Among one of the cool things I did at the arcade back in the day. Besides leering at the women, and meeting my future wife there; my next interest was gaining hi-scores. I was never any good at it because I weakling kid. So I made my self an autofire box in hopes to improve my endurance and therefore score. It would work on most arcade games. And it was fully adjustable. The shit kicker part was that it was all mechanical! I was beginning to learn how I could use electronic parts to control mechanical things. Motors. Relays. Solenoids. Stuff like that.

 

I took a small plastic tube and shortened it to about 2 inches. It was about that much in diameter too. I removed the cylinder from one of my model airplane engines. I used my glue gun and mounted it onto the pipe. And I hooked a motor from an RC car gearbox to the crankshaft. I hooked up a battery and a rheostat. And when I was done I had this ungainly thing that I could place over a fire button. When the switch was turned on the piston would move up and down and mash the fire button at whatever speed I wanted.

 

Some operators didn’t like that and more or less threw me out.
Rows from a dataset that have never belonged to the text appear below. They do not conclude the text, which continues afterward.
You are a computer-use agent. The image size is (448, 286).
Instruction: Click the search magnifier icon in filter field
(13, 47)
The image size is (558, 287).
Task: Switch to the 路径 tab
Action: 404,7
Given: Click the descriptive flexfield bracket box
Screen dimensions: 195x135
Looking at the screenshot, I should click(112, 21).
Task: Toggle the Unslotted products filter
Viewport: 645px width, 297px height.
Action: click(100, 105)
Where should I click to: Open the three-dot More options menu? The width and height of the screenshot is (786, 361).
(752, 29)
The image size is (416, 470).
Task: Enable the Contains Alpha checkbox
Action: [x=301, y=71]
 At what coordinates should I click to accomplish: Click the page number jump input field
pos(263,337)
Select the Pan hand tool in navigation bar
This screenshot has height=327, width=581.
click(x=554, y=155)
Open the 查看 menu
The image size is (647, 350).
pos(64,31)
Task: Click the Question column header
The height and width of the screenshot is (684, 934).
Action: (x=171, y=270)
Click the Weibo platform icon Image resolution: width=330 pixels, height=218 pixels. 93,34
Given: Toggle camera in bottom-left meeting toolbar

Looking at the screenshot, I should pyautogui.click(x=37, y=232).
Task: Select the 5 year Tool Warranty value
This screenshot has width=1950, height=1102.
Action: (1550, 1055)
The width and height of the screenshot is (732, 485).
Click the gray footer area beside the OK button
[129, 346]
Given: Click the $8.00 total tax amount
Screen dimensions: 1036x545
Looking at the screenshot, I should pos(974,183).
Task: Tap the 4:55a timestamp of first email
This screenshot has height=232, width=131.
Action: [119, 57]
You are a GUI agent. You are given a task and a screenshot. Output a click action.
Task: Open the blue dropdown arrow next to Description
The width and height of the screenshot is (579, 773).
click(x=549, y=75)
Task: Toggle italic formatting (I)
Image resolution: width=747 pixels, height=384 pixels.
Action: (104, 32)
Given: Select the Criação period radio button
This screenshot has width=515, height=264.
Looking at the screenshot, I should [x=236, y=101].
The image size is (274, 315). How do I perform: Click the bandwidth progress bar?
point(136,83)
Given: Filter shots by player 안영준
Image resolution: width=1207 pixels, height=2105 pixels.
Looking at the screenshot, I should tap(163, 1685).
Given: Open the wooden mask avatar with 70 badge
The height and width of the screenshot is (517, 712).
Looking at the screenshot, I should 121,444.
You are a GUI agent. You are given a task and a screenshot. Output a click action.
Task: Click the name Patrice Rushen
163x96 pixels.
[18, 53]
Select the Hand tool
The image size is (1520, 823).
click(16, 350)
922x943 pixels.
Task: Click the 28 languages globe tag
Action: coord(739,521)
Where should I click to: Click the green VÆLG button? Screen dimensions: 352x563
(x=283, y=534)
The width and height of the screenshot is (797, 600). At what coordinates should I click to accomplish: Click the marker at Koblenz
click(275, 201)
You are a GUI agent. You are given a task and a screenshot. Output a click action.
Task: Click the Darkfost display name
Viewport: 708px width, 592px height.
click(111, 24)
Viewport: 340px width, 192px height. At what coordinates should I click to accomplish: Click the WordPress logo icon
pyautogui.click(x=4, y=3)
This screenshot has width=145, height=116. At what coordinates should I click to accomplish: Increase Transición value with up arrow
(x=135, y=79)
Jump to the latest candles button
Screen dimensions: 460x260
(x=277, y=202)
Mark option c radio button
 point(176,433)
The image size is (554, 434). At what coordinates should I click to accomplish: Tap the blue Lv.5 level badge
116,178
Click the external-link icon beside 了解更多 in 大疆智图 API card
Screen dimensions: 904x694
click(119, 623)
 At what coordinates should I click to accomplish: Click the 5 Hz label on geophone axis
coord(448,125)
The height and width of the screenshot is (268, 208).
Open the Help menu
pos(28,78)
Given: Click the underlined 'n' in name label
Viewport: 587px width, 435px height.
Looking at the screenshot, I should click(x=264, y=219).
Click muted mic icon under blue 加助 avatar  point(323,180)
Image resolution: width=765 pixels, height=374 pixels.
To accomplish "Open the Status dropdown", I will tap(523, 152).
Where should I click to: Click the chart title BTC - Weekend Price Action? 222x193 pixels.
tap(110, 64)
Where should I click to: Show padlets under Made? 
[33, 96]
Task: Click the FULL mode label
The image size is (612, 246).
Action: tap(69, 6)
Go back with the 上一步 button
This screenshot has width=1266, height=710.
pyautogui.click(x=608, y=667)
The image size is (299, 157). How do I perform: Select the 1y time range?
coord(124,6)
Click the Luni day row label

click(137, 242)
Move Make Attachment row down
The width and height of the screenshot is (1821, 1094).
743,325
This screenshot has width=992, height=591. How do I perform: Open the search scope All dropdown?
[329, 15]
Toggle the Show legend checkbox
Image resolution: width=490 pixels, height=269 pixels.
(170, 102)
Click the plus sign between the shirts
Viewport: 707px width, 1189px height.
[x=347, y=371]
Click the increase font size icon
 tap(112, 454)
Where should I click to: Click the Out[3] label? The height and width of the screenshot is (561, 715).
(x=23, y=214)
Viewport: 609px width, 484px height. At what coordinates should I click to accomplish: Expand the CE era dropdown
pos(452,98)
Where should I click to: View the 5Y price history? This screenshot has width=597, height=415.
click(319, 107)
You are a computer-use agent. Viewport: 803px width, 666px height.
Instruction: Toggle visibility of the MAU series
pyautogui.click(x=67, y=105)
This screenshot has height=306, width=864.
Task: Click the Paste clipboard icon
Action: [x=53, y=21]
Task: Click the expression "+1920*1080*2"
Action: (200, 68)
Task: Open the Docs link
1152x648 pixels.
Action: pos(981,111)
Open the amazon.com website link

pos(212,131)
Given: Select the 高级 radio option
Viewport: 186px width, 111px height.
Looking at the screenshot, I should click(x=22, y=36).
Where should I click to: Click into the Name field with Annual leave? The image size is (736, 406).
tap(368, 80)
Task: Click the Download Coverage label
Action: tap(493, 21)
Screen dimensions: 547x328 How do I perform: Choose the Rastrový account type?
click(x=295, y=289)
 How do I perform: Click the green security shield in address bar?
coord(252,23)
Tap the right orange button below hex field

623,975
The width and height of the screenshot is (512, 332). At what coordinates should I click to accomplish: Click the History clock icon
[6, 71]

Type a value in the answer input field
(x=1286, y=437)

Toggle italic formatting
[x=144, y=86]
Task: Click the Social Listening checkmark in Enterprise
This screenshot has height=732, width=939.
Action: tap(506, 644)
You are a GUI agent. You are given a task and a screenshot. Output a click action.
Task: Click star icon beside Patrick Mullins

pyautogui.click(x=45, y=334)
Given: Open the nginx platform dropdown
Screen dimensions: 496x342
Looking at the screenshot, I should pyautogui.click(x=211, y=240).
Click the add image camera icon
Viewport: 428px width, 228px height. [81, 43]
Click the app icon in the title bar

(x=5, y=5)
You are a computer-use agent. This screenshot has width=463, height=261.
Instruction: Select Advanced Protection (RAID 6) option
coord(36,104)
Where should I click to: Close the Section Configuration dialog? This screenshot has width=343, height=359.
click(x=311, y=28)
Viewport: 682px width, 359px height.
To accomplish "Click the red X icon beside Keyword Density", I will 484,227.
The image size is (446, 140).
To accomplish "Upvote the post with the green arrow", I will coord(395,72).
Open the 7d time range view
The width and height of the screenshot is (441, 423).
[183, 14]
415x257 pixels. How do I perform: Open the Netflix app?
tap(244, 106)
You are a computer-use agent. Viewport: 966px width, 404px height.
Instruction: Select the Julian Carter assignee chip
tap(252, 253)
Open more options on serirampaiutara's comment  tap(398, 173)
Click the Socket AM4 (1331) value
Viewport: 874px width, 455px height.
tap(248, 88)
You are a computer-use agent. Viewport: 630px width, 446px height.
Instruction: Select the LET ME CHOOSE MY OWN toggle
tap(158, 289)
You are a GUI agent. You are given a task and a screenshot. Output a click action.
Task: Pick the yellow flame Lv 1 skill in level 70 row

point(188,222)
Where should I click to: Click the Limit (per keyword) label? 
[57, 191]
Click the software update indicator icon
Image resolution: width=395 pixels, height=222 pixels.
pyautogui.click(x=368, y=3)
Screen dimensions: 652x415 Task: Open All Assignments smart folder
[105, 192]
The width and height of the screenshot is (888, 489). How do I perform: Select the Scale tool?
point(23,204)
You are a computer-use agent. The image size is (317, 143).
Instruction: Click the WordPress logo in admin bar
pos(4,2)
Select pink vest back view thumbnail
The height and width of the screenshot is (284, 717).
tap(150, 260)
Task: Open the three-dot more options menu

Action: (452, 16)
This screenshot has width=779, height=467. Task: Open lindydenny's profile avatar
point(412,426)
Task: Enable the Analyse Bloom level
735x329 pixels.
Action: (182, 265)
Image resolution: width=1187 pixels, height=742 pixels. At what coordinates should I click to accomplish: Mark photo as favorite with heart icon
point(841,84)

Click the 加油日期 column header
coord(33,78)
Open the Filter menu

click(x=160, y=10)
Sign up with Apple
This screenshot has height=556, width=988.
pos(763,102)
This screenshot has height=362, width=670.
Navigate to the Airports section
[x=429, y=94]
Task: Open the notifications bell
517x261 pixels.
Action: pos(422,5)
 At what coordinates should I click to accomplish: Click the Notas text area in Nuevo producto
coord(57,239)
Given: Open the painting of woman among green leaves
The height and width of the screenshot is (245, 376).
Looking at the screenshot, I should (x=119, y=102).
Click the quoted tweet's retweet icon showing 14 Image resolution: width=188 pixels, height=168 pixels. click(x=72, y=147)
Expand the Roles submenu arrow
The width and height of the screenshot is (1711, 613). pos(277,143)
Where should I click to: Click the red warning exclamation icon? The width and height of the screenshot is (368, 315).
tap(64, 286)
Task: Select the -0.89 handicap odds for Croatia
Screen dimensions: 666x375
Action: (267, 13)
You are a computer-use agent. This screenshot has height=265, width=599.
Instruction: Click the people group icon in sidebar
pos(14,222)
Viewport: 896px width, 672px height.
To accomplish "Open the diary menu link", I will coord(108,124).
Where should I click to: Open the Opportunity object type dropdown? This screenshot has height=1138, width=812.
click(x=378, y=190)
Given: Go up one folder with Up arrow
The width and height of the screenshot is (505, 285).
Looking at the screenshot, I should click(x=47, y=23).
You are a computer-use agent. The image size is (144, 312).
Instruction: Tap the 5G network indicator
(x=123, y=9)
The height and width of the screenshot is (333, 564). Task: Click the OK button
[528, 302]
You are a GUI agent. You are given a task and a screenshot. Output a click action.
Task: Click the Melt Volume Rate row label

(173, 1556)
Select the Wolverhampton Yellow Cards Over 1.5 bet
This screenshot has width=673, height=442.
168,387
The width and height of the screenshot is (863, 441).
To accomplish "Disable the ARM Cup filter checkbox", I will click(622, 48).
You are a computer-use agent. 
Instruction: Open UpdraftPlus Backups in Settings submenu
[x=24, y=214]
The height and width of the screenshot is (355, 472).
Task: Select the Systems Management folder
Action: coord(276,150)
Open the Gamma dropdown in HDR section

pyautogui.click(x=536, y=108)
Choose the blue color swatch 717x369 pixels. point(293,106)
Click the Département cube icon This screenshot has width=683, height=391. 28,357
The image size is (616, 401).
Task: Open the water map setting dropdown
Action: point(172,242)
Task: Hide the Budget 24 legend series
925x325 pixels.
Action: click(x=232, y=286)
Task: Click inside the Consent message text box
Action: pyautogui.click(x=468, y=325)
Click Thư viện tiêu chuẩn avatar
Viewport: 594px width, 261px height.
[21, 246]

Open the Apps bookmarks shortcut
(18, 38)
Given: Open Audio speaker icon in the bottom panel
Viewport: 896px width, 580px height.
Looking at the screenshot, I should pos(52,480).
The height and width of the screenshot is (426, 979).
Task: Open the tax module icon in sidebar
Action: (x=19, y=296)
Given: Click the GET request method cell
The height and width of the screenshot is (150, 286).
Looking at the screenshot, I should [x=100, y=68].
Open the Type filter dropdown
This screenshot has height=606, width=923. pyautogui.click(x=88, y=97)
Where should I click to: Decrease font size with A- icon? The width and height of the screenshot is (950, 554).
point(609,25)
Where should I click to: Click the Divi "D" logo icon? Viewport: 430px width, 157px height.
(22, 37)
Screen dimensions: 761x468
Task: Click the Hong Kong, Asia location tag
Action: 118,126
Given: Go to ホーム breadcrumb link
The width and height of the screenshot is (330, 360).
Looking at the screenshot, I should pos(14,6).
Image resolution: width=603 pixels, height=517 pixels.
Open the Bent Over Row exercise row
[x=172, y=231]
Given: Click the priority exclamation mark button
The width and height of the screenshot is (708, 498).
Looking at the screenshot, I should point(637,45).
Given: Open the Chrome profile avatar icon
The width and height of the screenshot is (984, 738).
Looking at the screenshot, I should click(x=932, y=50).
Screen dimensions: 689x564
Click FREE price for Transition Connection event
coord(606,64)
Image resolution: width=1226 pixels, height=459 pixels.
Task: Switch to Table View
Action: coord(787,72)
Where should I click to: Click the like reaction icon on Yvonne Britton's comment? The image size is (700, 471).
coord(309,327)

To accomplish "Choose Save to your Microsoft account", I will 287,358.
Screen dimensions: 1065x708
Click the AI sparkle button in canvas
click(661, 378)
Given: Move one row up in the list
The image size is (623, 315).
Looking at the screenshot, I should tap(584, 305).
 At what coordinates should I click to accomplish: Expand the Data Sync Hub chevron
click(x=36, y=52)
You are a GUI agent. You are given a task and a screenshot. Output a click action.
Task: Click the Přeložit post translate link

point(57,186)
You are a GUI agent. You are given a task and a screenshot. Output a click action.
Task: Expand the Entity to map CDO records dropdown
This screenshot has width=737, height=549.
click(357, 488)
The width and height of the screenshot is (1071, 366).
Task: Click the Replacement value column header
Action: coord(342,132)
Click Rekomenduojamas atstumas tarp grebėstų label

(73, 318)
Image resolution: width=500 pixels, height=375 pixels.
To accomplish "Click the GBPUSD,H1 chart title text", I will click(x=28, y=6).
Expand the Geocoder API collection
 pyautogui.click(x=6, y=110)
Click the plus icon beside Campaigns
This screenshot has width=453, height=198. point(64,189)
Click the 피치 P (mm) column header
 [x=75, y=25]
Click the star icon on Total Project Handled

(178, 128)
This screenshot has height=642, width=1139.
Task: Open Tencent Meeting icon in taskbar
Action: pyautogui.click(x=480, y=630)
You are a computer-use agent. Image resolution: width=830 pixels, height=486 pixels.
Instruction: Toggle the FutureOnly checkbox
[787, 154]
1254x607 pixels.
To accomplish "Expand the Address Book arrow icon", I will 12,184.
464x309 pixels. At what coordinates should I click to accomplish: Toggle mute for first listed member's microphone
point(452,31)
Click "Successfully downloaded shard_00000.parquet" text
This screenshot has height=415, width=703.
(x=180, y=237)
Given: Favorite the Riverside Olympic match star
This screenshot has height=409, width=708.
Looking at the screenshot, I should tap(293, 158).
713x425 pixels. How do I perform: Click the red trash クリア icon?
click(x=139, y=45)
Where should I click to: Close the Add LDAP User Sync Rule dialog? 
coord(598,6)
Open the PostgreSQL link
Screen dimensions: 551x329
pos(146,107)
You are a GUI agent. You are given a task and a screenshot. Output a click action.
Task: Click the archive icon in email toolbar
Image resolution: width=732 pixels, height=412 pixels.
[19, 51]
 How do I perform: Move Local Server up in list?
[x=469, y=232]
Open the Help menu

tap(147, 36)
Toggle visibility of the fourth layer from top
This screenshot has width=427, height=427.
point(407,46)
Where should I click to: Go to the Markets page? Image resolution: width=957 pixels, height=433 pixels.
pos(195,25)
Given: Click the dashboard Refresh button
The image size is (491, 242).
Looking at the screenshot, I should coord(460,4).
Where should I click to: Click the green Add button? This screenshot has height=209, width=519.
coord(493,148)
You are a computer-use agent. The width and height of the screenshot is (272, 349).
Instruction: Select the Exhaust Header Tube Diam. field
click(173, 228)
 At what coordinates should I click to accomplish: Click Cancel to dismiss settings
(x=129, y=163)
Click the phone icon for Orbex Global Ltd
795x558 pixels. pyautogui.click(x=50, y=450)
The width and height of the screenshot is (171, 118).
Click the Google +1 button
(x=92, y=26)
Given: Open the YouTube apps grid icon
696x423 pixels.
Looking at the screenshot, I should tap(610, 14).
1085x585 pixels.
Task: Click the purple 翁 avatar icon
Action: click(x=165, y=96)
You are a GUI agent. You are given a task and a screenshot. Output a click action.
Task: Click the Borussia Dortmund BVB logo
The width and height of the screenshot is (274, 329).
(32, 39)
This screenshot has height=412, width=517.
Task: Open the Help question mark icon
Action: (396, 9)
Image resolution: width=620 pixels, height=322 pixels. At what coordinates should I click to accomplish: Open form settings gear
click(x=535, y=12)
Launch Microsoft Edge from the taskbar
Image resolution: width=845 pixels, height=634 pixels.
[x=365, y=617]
Others watched with amusement. Sometimes I’d have my buddy hang close and cover it with a jacket.

 

It was a relatively loud contraption. So I tried something different soon enough. I took the same motor and gearbox and affixed a strip of plastic. By eliminating the piston I was eliminating a source of noise. Less moving parts. Less noise. And when I spun that up it would slap against the fire button. To my utter dismay it made even more noise and eventually marred up the control panel. It worked. But it was a bust. It attracted even more attention. And marked up the machines after some time. It was hard to get a precise and repeatable rate. Because as it ran slower I had to move it closer in to the button.

 

The last attempt I made at this endeavor was getting a big-ass relay from RadioShack and gluing a popsicle stick to the armature. And with mechanical advantage leverage as the relay opened and closed, the stick would slap the button. This worked well too. Really well. I wired up the relay so that as it opened it would break its power, and then close, get power, open, break, close.. The classic buzzer circuit. And that happened fast and made a loud buzzing noise. It was way too fast for autofire usage. I used a simple RC circuit to charge and discharge a capacitor (at selectable rates) to have the relay open and close at any speed desired. Click, click, click, click.. This one I stuffed up my sleeve like the James Bond art gun in Moonraker.

 

All that stuck out from my long sleeve shirt was a popsicle stick like thing. It worked best on games that had uncluttered panels. And the battery lasted forever (4 9v in parallel). And I could put them in the shirt pocket or wherever. It was the most clandestine device of the three and evaded detection by those evil operators the longest!

 

Ladies and gents, it's the fun of experimentation and discovery that we did back then that makes those times so memorable. Other kids might have re-engineered their BMX. Or built real forts with real wood. And you know what? It's all the same kind of fun! Something lacking today.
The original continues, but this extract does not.